The most fun recurring comment between reviews for this latested clay-mated film from the makers of Wallace and Gromit and Chicken Run is that Hognob, the main character Dug’s pet warthog, should have been the main character. Unfortunately, for critics, that’s just a way of voicing their disappointment in the failure of Aardman Animation to produce another mild hit/critical darling.

First: Anthony Lane, whose one-two punch review of Black Panther and Early Man reviews at The New Yorker is further evidence of his disinterest in popular film. His short review finds time to get lost in its own meandering tangents more than once. Here’s one perambulation he makes while trying to tell us what he thinks about Black Panther:

There have been black superheroes before, and Will Smith’s character in 'Hancock' (2008) was an unusual blend of potency and dysfunction, but none have been given dominion over a blockbuster. (The one who merits it best is Frozone, from 'The Incredibles,' who has to miss dinner to save the world. “We are talking about the greater good!” he cries. Back comes the reply: “Greater good? I am your wife. I’m the greatest good you are ever going to get.”)

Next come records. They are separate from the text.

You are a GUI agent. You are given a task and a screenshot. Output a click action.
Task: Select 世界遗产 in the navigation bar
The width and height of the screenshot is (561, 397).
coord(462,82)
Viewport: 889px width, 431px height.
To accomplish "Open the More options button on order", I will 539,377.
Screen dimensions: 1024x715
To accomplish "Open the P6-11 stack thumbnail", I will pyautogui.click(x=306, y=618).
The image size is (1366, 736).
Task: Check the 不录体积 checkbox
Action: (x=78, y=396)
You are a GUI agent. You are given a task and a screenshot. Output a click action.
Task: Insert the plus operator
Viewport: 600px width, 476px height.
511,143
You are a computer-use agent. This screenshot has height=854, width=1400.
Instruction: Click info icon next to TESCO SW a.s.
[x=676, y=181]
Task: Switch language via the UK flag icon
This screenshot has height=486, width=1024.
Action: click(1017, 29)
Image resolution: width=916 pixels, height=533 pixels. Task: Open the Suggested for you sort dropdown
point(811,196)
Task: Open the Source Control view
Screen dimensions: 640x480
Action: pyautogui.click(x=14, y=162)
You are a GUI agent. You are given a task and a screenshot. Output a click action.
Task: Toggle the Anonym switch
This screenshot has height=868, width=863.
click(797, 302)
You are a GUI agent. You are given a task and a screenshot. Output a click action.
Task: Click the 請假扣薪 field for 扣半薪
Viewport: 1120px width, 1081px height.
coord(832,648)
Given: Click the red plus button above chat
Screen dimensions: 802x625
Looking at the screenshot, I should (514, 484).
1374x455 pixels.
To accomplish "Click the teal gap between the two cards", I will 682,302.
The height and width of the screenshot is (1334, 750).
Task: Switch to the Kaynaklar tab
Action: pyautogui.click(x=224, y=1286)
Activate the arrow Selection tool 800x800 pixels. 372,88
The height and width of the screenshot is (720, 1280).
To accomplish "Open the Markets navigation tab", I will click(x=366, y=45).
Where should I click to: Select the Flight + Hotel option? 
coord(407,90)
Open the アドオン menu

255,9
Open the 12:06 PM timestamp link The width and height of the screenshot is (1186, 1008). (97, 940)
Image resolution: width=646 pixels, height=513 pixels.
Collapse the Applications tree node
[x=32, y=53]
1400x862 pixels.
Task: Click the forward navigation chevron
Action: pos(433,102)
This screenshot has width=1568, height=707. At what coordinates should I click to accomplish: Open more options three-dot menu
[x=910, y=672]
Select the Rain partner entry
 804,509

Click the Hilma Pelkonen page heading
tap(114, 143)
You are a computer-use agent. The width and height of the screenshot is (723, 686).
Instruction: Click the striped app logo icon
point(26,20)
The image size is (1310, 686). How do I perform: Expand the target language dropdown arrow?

He does manage to catch up to Early Man, though, according with the general consensus that the film is not up to Aardman’s usual quality:

If 'Early Man' slips below the studio’s highest standards, that may be due to its length. In 'A Grand Day Out' (1989), Park managed to rocket Wallace and Gromit—one man and his dog—to the moon and back in twenty-three minutes, whereas the new movie takes more than an hour longer to tell a plainer tale, topped with a lighter scattering of laughs. 

The reserved praise of critics like Sam Adams at Slate assures us that, 16 years from now, we will not be reflecting fondly on the fun time that was Early Man, as we all do periodically on Chicken Run (right?). 

There’s something especially captivating about the miniaturist backgrounds in stop-motion animation. Even characters as ingratiating as Wallace and Gromit were sometimes in danger of being upstaged by their wallpaper, and Dug, who’s little more than a generic good guy, doesn’t stand much of a chance. (His pet warthog Hognob, who’s voiced, or more accurately snorted, by [Director Nick] Park, would have made a more interesting lead.) If you’ve already devoured the Wallace and Gromit canon, as well as 'Chicken Run' and 'Shaun the Sheep,' 'Early Man' is a wonderful way of extending their giddy glow, even if it feels like a small step backward. 

Most obviously disappointed is Stephanie Merry at The Washington Post

In the grand scheme of movies for kids, the stop-motion comedy is hardly a stinker. But it’s also less fun and inventive than you’d expect, given the company’s stellar, Oscar-winning track record.

Merry’s review helped me settle something that had been bugging me since the first trailers for the movie. Many of the jokes from the trailer, which involved cave-people doing modern things with primitive implements—e.g., using tiny alligators as clothespins—seemed terribly familiar, but I couldn’t quite place them, or didn’t want to expend enough energy to do so. Merry makes the connection: they’re Flintstones jokes!

The upshot, this week, it seems, is go see Black Panther.